WHAT THE EXERCISE ASKS: Report all lines from the entries below in which "status" appears.

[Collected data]

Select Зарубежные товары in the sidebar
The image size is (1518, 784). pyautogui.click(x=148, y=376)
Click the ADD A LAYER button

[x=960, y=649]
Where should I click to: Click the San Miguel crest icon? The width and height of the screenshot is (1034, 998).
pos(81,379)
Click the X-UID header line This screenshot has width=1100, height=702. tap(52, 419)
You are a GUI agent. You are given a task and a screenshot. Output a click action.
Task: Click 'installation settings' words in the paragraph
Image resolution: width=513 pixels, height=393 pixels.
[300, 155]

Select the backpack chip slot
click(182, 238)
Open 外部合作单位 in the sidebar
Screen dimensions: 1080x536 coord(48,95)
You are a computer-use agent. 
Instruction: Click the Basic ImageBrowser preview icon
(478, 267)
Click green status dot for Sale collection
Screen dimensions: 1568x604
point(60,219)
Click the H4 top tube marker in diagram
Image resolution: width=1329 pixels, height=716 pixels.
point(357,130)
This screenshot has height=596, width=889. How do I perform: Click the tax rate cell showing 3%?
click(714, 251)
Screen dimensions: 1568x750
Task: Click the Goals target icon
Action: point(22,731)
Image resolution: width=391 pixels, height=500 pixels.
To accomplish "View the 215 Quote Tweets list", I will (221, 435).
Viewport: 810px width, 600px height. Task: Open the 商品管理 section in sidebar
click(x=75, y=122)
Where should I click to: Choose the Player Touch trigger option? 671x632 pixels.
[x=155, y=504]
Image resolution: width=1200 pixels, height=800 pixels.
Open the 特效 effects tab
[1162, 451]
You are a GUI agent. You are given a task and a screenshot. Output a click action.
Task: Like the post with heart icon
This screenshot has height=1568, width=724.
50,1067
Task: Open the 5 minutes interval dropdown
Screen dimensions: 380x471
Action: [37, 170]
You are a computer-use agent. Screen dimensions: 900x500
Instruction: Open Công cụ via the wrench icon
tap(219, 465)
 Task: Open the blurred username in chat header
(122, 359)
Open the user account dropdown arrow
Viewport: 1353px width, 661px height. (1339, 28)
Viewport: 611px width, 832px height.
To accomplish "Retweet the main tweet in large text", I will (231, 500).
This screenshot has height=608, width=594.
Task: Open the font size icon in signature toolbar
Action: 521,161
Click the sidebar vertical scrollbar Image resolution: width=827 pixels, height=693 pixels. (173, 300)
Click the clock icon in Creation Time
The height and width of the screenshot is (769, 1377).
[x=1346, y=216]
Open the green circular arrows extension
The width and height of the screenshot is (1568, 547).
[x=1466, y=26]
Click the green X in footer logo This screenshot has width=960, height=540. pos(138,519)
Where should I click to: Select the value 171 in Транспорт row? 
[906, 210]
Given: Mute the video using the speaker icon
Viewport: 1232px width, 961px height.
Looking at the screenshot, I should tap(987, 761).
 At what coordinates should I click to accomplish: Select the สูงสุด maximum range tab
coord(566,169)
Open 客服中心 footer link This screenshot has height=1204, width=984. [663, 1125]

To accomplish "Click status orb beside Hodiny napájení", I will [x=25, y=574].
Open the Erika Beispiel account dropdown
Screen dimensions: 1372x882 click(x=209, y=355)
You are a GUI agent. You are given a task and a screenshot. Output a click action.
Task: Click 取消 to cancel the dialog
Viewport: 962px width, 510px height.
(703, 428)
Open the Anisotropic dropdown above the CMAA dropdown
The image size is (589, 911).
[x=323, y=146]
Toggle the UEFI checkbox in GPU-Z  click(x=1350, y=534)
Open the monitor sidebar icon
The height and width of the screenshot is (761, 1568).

ANSWER TO THIS EXERCISE:
Click green status dot for Sale collection
To accomplish "Click status orb beside Hodiny napájení", I will [x=25, y=574].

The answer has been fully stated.